Ordered that the order is affirmed insofar as appealed from, with costs, and the matter is remitted to the Supreme Court, Kings County, for the entry of a judgment declaring that the defendant Liberty Mutual Insurance Co. is obligated to defend and, if necessary, indemnify the plaintiff in the underlying action.

The plaintiff commenced this action seeking, inter alia, a declaration that the defendant Liberty Mutual Insurance Co. (hereinafter Liberty Mutual) is obligated to defend and, if necessary, indemnify it in an underlying action entitled Marro v TPK Constr. Corp. The Supreme Court, inter alia, granted that branch of the plaintiffs motion which was for summary judgment and we affirm.

An insurer’s duty to defend is triggered whenever the allegations in a complaint, liberally construed, suggest a reasonable possibility of coverage, or when the insurer has actual knowledge of facts establishing such a reasonable possibility (see Frontier Insulation Contrs. v Merchants Mut. Ins. Co., 91 NY2d 169, 175 [1997]; Deetjen v Nationwide Mut. Fire Ins. Co., 302 AD2d 350 [2003]). An insurer may be relieved of its duty to defend only if it can establish, as a matter of law, that there is *444no possible factual or legal basis upon which it might eventually be obligated to indemnify its insured, or by proving that the allegations fall wholly within a policy exclusion (see Frontier Insulation Contrs. v Merchants Mut. Ins. Co., supra; Deetjen v Nationwide Mut. Fire Ins. Co., supra). If any of the allegations arguably arise from a covered event, the insurer must defend the entire action (see Frontier Insulation Contrs. v Merchants Mut. Ins. Co., supra; Deetjen v Nationwide Mut. Fire Ins. Co., supra). Here, Liberty Mutual failed to demonstrate, as a matter of law, that there was no possible factual or legal basis upon which it might eventually be obligated to indemnify the plaintiff in the underlying action, or that the allegations therein fell wholly within a policy exclusion. Thus, the Supreme Court properly concluded that Liberty Mutual is obligated to defend the plaintiff in the underlying action. Contrary to Liberty Mutual’s assertions, the Supreme Court did not determine that it was required to indemnify the plaintiff. Rather, this determination must await the outcome of the underlying action (see Frontier Insulation Contrs. v Merchants Mut. Ins. Co., supra at 178; Deetjen v Nationwide Mut. Fire Ins.

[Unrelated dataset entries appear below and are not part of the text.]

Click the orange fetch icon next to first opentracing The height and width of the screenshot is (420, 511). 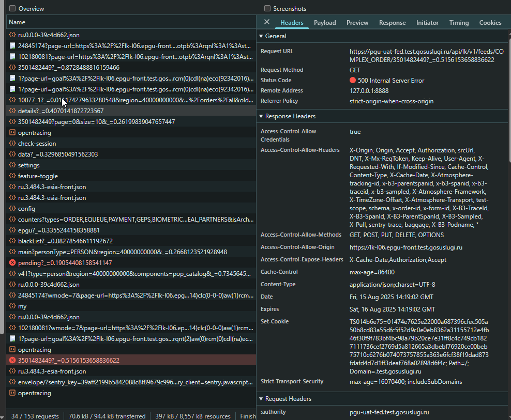click(12, 133)
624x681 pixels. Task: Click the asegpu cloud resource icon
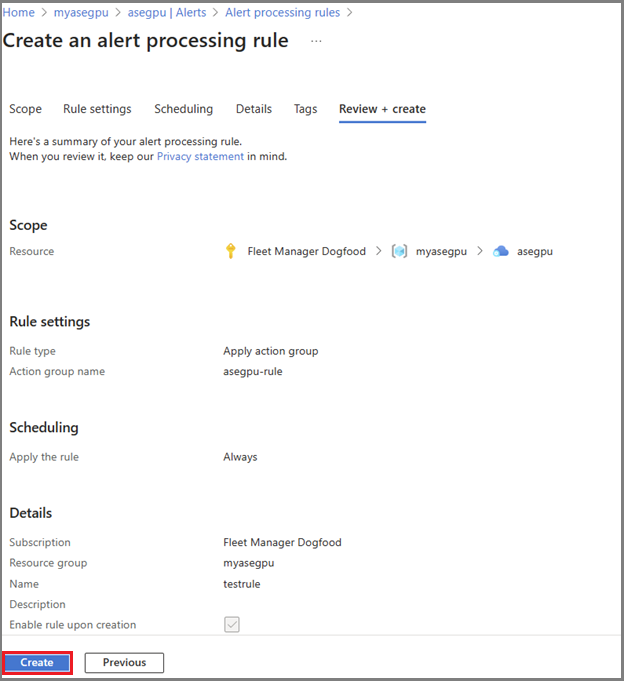click(501, 251)
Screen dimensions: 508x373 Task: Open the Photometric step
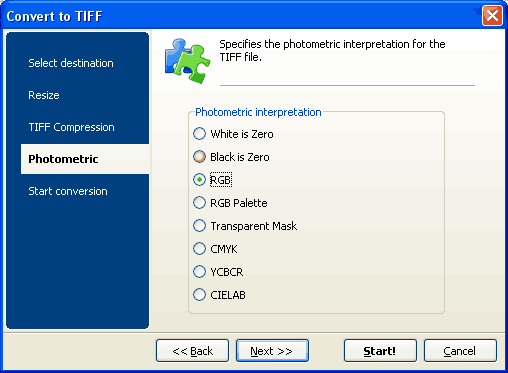(85, 159)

Co., supra).

Liberty Mutual’s remaining contentions either are not properly before this Court or are without merit.

Since this is an action for a declaratory judgment, we remit the matter to the Supreme Court, Kings County, for the entry of a judgment declaring that Liberty Mutual is obligated to defend, and if necessary, indemnify the plaintiff in the underlying action (see Lanza v Wagner, 11 NY2d 317, 334 [1962], appeal dismissed 371 US 74 [1962], cert denied 371 US 901 [1962]). Prudenti, P.J., Ritter, Feuerstein and Crane, JJ., concur.